Taiji instructor Stanley Graham leads a Saturday morning group practice in a garden on Ridgewood Road in Jackson.
Photo by Greg Williamson
It is Saturday morning. The trees are swaying, and the ground is damp from a pre-dawn shower. Sunlight filters through the cloudy but clearing skies. In a garden courtyard, Stanley Graham is leading a small group in Taiji (T'ai Chi). They begin with silk-reeling exercises, a series of warm-up exercises that moves every major joint in the body in a circular fashion. I join them as they perform the motions slowly, evenly and mindfullythe same way the Chinese say silk must be pulled from a cocoon so as not to break the thread. Our breath flows naturally with the movements, and the movements themselves are rounded and symmetrical.

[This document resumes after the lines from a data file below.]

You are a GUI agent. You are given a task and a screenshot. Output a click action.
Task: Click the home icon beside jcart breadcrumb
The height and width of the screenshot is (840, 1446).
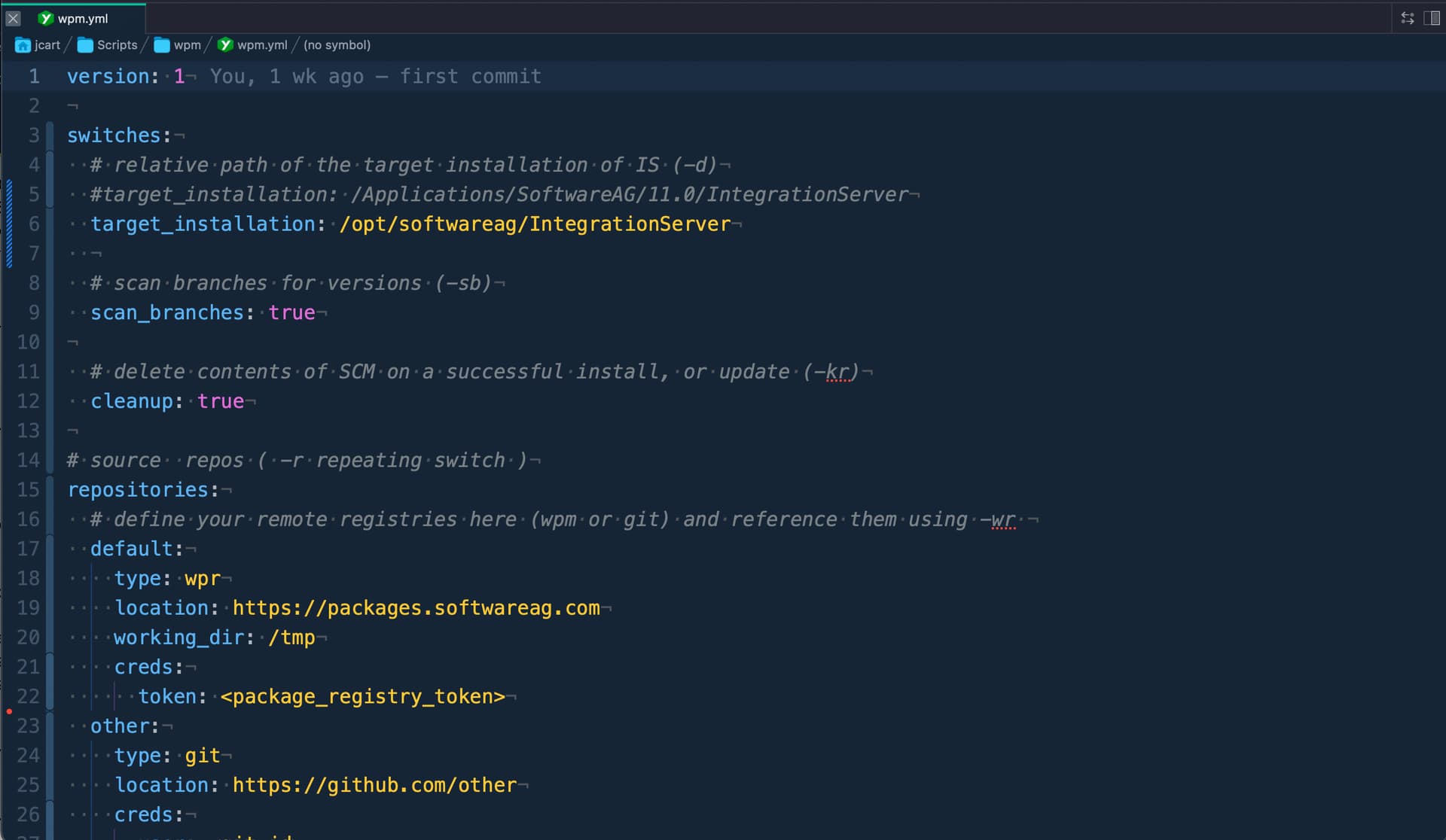tap(22, 45)
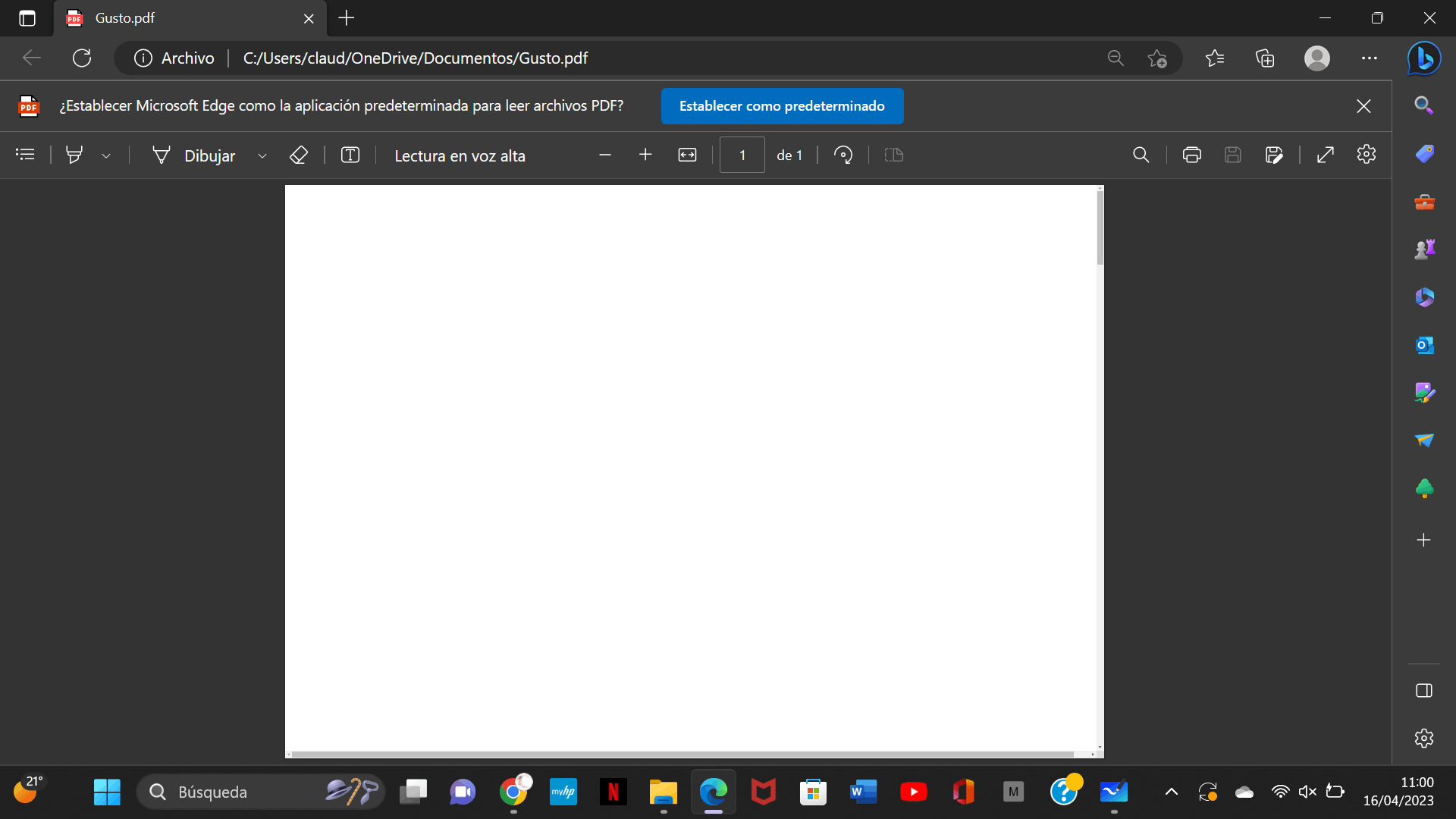The image size is (1456, 819).
Task: Expand the highlighter options dropdown
Action: pos(106,155)
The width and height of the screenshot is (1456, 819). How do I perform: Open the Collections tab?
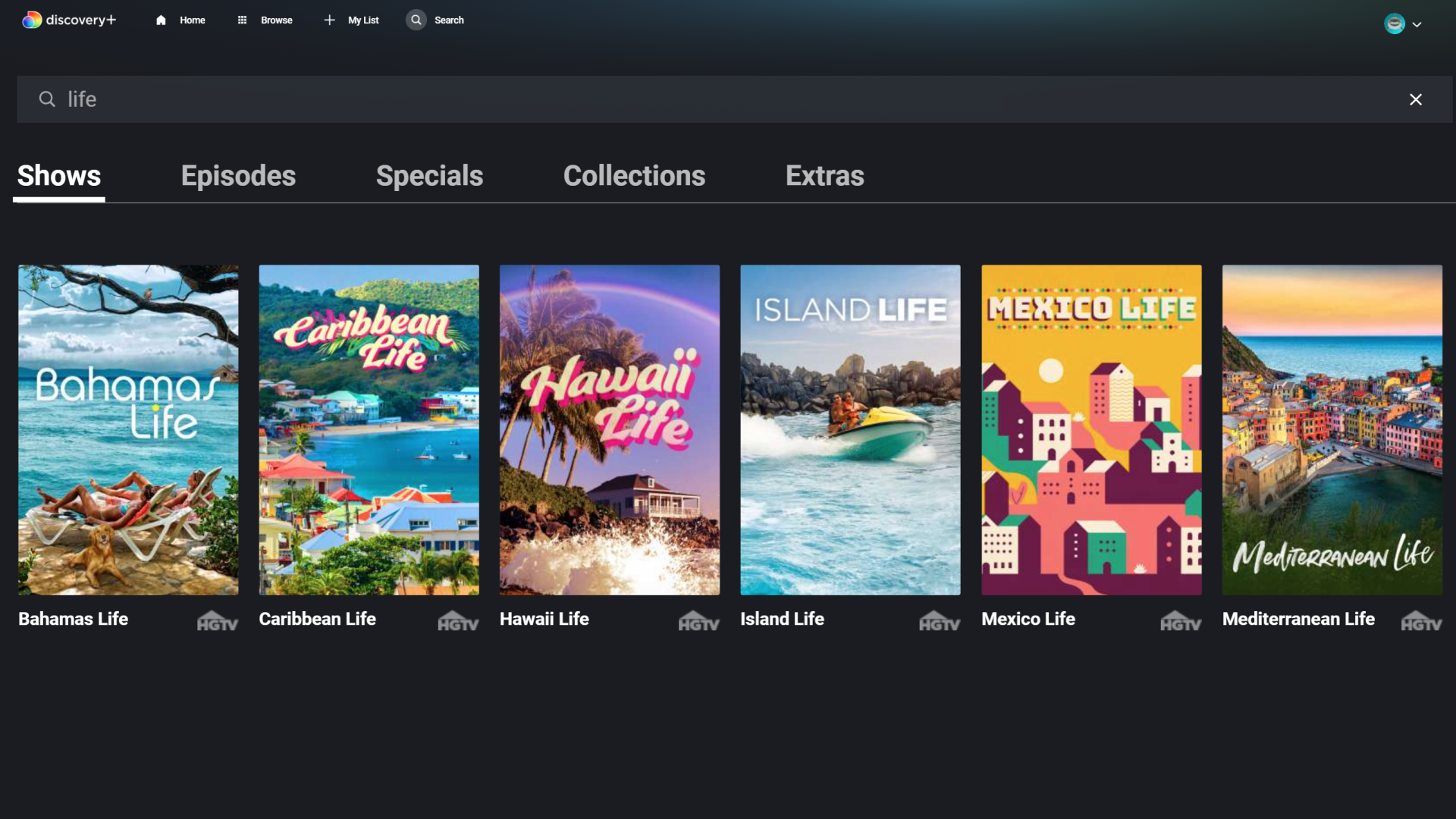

The silk-reeling exercises are punctuated with a closing movement: Our arms sweep up and out until our cupped hands nearly meet above our heads; then we draw our hands down in front of us and into our diaphragmsas if we were gathering energy from around us and pushing it into the core of our body, into what the Chinese call the dantian. Taiji is all about energy; becoming sensitive to how it flows, inside and outside of the body.
After we finish silk reeling, the group practices the Chen form, a fluid series of 48 moving forms or postures. It is graceful and slow, but there are punches and blocking motions, too, which resemble fighting. After Chen, the group practices the sword form, which is similar to Chen, but with a sword (or a stick or cane in this instance). Despite the martial elements in the movements, the feeling created with the mindful and measured movements is one of serenity and peace.
Graham says Taiji was once a secret weapon, a way for family clans to defend themselves from marauders. Members of the family clans kept knowledge of Taiji within the village and only taught to other clan members. Modern forms of Taiji originate from Chen Wanting (1600–1680 C.E.) who first taught simplified techniques to outsiders, namely the guards of the Chinese Emperor. Today Taiji encompasses a variety of techniques including the choreographed forms that look like martial arts in slow motion, silk-reeling exercises and standing meditation.
"It's all meditation," Graham says.
Taiji is an internal martial art, a way of developing internal force more than external force. Practicing Taiji improves balance, control, agility, energy and coordination. Many people, including Graham, practice Taiji for the health benefits.
"I was in really bad health before I started," Graham says. "I was pretty depressed. I was sleeping 12 hours a day and was walking with a cane, not really able to do much of anything.
Within three or four months (of practicing Taiji), I needed much less sleep. I wasn't depressed anymore. I had major increases in my mental acuity. Physically, in about a year I was able to walk without a cane."
Graham, 60, teaches the Chen and the Yang styles of Taiji. He has been teaching for nine years and practicing for 16. He offers classes through the Community Enrichment Series at Millsaps College and soon will offer classes at Butterfly Yoga. He also will teach in people's homes. It is an ideal practice for anyone who needs a low-impact form of exercise.
"I've had three students with rheumatoid arthritis," Graham says, "and they have all experienced gains."
TAIJI : Quick Facts
• Taiji originates from China.
• There are many styles of Taiji, but five styles dominate: Chen, Hao, Sun, Wu and Yang
• Taiji was once a secret form of self-defense taught only within clans.
• The Chen style was the first form of Taiji made public when it was taught to the imperial guards of the Chinese Emperor in the 1600s.
• Taiji may be a martial art, but it is a perfect low impact form of exercise for people suffering from stress, arthritis or who need to improve their coordination, balance, energy level, concentration and range of motion.